Why Do Trade Barriers Exist?
Trade barriers usually exist to protect domestic producers or to further political agendas. Other reasons for the implementation of trade tariffs and barriers include:
The term “dumping” is used here to describe the way that foreign producers can “dump” their products onto the home market at much lower prices than what domestic producers offer. There are two possible reasons why a foreign producer may choose to dump their products into another economy. First, it may just be the case that the goods can be produced at a significantly lower cost abroad due to lower input costs such as labor or raw materials compared to the home market. In such a case, the foreign company is still able to realize profits despite advertising lower prices than domestic producers.
Secondly, dumping can be a deliberate predatory move carried out by large multinationals to gain market share. Such large organizations are able to bear taking losses in the short-term due to their larger cash reserves and greater liquidity, compared to smaller players. The goal is to force competitors to shut down by driving the market price below what domestic producers can bear. Following the demise of home producers, the foreign entity will be able to adopt monopoly pricing and see its profits rise.
A prime example of this is in the oil industry, where OPEC is able to produce oil at a lower cost than other organizations, flooding the world market with cheap oil.
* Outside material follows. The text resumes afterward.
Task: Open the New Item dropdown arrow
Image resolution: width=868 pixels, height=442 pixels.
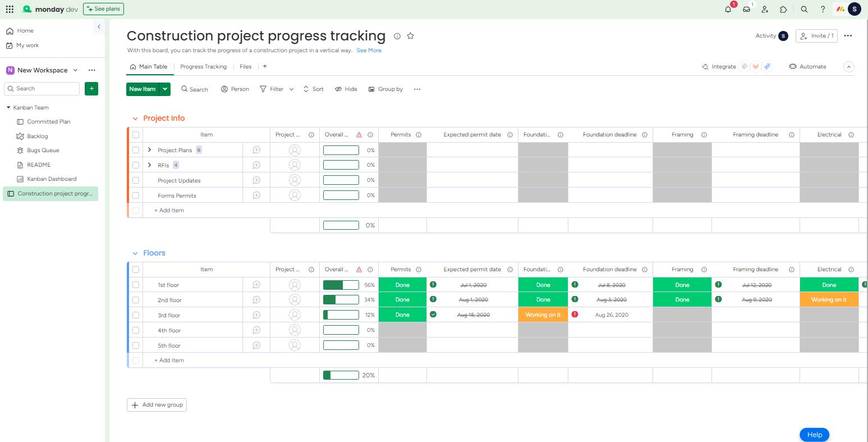Action: click(x=165, y=89)
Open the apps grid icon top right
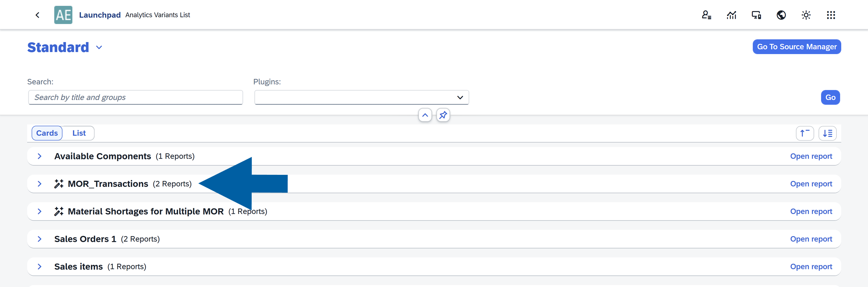 831,15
The practice jeopardizes the profitability of competing oil suppliers, an effect that is compounded by OPEC’s ability to supply the market with large quantities of oil and drive the price down even further.
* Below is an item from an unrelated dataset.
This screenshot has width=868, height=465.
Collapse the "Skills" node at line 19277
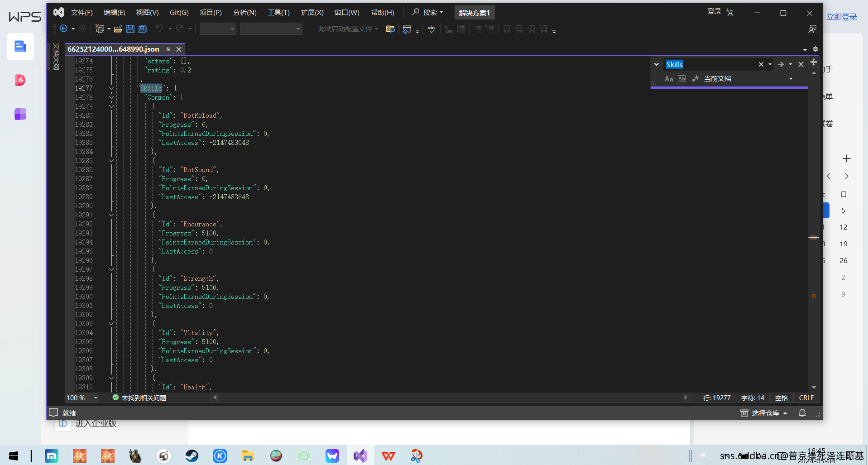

To prevent such events, governments can put in place trade tariffs that will raise the prices of dumped goods and protect domestic suppliers. Should the tactic not be aggressive enough, governments can impose sanctions against certain companies and ban them from doing business in the home country altogether.
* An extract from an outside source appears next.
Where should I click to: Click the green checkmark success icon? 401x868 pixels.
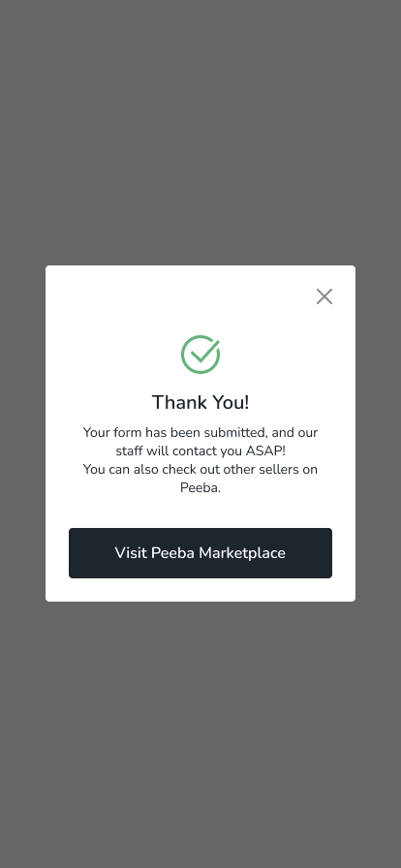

National defense suppliers
Just like most developed industries, the defense sectors of many nations rely on a worldwide network of suppliers to build and maintain national defense mechanisms. However, it is important for nations not to become overly reliant on other nations when it comes to the supply of artillery, ammunition, planes, boats, etc. This is because, in the case of an international conflict, the supplying economy could easily cease to supply the enemy with national defense goods, thus jeopardizing the home nation’s ability to protect itself.
To prevent such situations, governments may place trade tariffs on foreign-made national defense systems in a bid to make them less attractive to domestic national defense providers. While the practice may force domestic suppliers to pay more for goods, it will prevent them from becoming overly reliant on foreign suppliers.
Industries that are still in their early stages are particularly vulnerable to dumping. While a certain industry may be very developed in a given nation, that same industry may just be starting up in newer economies. Such industries are comprised of much smaller players that cannot afford to compete on price with a foreign entity.
If the industry holds the promise of becoming a major economic contributor in the future, governments are incentivized to protect the industries by imposing trade tariffs on predatory foreign players. Conversely, governments can reactively subsidize the domestic market in order to enable them to compete on price.